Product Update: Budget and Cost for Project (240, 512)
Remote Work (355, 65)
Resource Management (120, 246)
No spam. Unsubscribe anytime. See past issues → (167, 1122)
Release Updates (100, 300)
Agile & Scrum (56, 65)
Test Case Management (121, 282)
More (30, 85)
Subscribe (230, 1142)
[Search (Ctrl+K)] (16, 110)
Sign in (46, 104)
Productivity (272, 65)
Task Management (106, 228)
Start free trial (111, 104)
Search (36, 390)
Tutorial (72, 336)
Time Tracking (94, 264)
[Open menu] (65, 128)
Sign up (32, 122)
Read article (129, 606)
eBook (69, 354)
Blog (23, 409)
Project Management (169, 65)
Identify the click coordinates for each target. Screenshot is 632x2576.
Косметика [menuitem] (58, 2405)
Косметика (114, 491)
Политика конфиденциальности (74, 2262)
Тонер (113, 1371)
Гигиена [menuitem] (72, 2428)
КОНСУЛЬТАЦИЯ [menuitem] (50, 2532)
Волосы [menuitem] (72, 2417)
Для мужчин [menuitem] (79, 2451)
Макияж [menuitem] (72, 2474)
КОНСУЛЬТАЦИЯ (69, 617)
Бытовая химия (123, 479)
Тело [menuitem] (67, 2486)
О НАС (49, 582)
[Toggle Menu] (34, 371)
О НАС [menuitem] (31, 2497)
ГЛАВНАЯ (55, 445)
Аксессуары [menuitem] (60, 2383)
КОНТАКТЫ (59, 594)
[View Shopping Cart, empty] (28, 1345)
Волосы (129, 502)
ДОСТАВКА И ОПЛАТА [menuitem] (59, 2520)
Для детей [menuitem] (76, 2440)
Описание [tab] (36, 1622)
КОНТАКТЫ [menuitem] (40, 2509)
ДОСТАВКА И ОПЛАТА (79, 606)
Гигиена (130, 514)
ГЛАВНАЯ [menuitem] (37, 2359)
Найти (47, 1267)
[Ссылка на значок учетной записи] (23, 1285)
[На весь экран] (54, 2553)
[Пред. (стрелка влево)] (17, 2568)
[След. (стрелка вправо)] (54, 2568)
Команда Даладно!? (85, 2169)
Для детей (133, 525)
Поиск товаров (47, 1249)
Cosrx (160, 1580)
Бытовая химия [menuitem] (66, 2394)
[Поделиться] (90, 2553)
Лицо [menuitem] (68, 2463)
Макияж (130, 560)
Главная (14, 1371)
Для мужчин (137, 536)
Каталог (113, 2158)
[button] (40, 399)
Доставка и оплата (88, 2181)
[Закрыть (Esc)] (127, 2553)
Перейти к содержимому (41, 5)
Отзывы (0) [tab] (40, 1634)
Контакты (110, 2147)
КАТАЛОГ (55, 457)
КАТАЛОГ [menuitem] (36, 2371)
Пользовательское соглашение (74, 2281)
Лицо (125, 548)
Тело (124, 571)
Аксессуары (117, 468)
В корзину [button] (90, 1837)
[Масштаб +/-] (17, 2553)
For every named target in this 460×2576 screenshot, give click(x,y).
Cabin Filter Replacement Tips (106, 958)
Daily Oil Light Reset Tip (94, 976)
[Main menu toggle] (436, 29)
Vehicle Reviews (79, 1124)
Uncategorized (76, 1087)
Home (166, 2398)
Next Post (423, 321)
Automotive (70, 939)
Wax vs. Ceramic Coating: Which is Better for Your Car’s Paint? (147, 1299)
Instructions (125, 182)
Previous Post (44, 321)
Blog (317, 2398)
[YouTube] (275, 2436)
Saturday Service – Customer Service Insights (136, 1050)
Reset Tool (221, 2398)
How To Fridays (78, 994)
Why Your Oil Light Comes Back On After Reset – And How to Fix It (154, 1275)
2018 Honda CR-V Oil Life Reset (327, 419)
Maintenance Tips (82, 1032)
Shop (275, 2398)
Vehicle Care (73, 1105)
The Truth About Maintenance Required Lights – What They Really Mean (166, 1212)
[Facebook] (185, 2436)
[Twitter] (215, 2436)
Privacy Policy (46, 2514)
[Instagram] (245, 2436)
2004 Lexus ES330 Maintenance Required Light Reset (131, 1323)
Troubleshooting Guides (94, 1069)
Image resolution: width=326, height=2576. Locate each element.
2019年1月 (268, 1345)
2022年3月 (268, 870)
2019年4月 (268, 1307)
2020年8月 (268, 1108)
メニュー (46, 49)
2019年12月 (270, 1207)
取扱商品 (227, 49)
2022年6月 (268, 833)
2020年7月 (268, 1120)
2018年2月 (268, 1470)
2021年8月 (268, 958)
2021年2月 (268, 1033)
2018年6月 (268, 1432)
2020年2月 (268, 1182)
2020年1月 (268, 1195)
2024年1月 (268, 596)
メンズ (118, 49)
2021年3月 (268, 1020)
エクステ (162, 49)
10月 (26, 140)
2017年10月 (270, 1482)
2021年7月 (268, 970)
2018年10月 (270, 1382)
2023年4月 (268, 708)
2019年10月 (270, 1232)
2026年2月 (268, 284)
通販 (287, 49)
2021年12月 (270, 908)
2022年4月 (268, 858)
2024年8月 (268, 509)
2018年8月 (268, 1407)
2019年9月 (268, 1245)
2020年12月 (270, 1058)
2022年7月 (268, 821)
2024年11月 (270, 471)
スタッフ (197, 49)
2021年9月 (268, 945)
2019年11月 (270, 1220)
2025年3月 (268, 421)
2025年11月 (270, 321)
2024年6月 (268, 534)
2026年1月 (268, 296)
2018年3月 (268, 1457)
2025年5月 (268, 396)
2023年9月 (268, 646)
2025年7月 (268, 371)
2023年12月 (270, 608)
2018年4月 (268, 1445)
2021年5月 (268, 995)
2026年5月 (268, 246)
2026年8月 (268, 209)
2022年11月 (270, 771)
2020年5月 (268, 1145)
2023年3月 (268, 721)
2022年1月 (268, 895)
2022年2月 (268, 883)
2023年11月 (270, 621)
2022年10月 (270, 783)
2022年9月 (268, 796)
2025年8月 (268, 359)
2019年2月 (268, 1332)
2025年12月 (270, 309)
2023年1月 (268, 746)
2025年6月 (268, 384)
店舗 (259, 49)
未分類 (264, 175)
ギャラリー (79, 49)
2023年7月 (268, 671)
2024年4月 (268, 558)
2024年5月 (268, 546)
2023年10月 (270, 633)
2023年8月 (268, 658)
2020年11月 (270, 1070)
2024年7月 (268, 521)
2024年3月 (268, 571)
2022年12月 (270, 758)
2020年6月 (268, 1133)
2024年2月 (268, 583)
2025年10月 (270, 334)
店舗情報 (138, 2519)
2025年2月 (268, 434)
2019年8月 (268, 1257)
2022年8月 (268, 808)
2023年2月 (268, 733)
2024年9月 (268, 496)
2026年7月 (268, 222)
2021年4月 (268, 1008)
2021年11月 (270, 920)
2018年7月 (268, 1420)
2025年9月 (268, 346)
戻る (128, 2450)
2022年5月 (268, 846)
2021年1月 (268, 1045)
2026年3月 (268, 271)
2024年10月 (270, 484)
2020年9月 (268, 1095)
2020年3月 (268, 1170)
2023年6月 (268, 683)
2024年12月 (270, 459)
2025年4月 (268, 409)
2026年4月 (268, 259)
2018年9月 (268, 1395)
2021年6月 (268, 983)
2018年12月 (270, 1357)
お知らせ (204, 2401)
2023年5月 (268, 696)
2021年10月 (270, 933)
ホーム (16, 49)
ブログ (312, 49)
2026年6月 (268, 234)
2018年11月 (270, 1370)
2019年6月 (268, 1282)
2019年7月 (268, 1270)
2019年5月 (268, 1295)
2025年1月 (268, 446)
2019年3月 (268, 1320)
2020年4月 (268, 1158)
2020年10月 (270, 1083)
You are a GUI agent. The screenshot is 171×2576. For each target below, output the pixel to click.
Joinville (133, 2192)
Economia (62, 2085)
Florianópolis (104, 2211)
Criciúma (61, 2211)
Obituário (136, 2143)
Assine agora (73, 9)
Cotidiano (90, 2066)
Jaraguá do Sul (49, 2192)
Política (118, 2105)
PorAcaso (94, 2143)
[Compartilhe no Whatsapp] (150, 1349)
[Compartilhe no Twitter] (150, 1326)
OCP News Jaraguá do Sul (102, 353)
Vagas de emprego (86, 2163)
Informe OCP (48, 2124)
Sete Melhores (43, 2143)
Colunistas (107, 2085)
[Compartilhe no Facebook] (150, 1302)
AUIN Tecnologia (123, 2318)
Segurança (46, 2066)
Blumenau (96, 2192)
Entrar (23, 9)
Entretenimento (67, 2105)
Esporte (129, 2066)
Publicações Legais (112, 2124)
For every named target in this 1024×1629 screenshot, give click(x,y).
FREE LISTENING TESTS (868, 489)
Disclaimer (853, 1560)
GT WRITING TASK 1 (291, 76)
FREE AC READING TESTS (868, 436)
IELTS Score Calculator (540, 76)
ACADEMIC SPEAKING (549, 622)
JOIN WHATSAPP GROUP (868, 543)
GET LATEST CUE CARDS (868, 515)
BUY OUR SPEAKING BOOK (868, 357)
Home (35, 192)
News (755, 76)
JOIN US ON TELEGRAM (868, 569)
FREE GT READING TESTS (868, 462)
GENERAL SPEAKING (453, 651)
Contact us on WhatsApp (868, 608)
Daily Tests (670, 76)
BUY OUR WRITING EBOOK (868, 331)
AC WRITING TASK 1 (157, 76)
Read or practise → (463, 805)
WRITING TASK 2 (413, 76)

━━━━━━━━━━━━━━━━

Your task
In the listing above, find the line with "Privacy Policy (46, 2514)" and the line with "2019年4月 (268, 1307)"; output exactly those lines and all lines between them.

Solved problem
Privacy Policy (46, 2514)
[Instagram] (245, 2436)
2004 Lexus ES330 Maintenance Required Light Reset (131, 1323)
Troubleshooting Guides (94, 1069)
Image resolution: width=326, height=2576. Locate each element.
2019年1月 (268, 1345)
2022年3月 (268, 870)
2019年4月 (268, 1307)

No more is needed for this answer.